DATA SHOWN:
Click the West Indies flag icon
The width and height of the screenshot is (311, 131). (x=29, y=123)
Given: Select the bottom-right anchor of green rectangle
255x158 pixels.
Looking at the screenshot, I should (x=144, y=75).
* * *
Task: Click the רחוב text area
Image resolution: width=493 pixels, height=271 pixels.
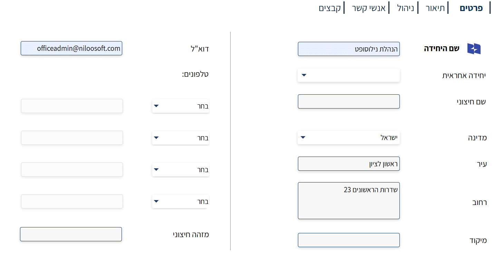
* * *
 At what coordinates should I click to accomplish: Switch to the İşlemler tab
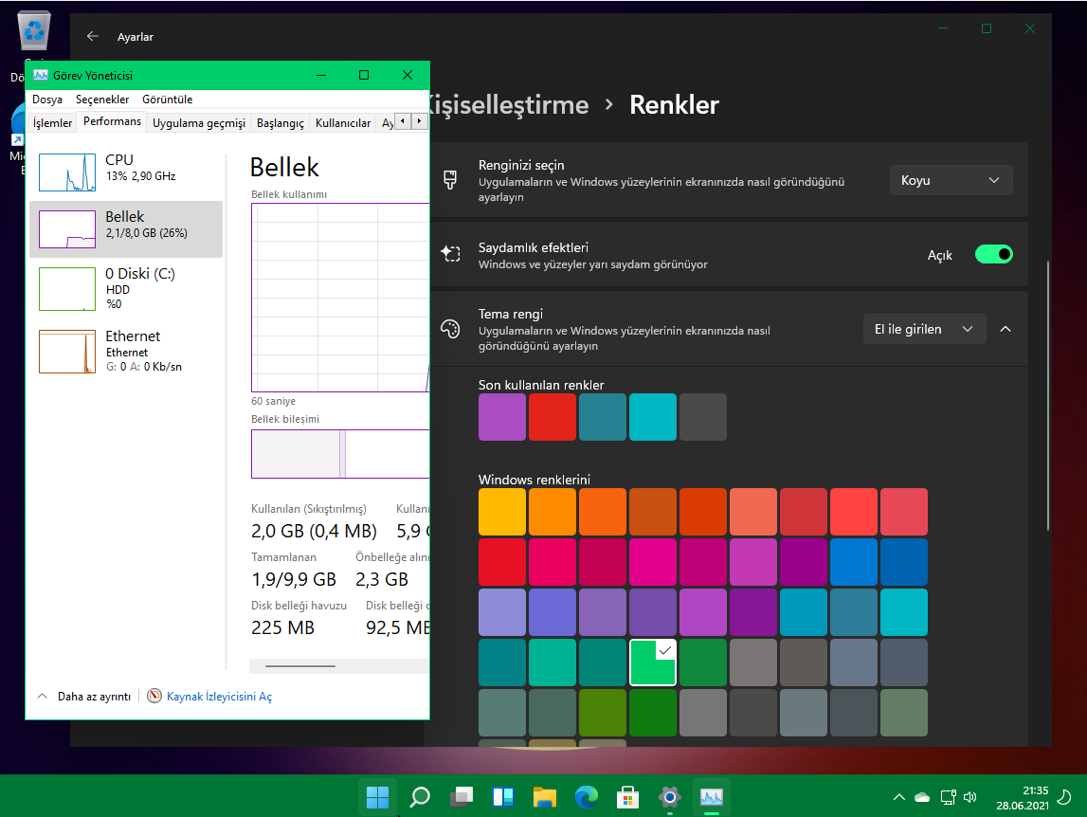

TASK: All lines above from the one containing "Task: Click the רחוב text area" to the one containing "Image resolution: width=493" must be repeated exactly, both lines included, and no others.

COMPLETED TASK:
Task: Click the רחוב text area
Image resolution: width=493 pixels, height=271 pixels.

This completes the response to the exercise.